The research work presented in this thesis introduces novel approaches for both visual
region of interest extraction and visual feature extraction for use in audio-visual
automatic speech recognition. In particular, the speaker‘s movement that occurs
during speech is used to isolate the mouth region in video sequences and motionbased
features obtained from this region are used to provide new visual features for
audio-visual automatic speech recognition. The mouth region extraction approach
proposed in this work is shown to give superior performance compared with existing
colour-based lip segmentation methods. The new features are obtained from three
separate representations of motion in the region of interest, namely the difference in
luminance between successive images, block matching based motion vectors and
optical flow. The new visual features are found to improve visual-only and audiovisual
speech recognition performance when compared with the commonly-used
appearance feature-based methods.
In addition, a novel approach is proposed for visual feature extraction from either the
discrete cosine transform or discrete wavelet transform representations of the mouth
region of the speaker. In this work, the image transform is explored from a new
viewpoint of data discrimination; in contrast to the more conventional data
preservation viewpoint. The main findings of this work are that audio-visual
automatic speech recognition systems using the new features extracted from the
frequency bands selected according to their discriminatory abilities generally
outperform those using features designed for data preservation.

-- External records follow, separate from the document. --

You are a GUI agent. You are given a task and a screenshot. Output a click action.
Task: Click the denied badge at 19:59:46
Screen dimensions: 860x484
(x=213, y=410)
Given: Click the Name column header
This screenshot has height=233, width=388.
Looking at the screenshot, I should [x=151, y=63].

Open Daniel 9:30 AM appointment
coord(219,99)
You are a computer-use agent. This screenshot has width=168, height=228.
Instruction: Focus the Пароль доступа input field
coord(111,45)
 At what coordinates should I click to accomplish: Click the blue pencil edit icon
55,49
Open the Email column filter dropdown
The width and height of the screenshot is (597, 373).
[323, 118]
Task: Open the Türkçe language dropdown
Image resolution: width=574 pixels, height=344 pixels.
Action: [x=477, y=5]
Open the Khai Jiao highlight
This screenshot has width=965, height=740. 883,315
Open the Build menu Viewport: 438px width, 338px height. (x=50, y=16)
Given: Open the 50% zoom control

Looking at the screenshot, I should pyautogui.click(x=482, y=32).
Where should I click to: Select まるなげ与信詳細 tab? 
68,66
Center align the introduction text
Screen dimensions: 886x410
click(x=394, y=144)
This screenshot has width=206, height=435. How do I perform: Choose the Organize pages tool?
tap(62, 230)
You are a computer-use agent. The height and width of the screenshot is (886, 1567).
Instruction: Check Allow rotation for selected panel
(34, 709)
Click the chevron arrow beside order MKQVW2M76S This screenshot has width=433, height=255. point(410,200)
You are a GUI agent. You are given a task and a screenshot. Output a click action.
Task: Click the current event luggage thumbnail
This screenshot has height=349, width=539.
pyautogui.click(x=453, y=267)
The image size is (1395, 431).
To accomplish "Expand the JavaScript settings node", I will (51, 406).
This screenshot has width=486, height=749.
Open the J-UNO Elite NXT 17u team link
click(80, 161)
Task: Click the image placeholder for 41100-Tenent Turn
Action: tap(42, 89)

To establish the noise robustness of the new features proposed in this work, their
performance has been studied in presence of a range of different types of noise and at
various signal-to-noise ratios. In these experiments, the audio-visual automatic speech
recognition systems based on the new approaches were found to give superior
performance both to audio-visual systems using appearance based features and to
audio-only speech recognition systems.
A Doctoral Thesis. Submitted in partial fulfillment of the requirements for the award of Doctor of Philosophy of Loughborough University.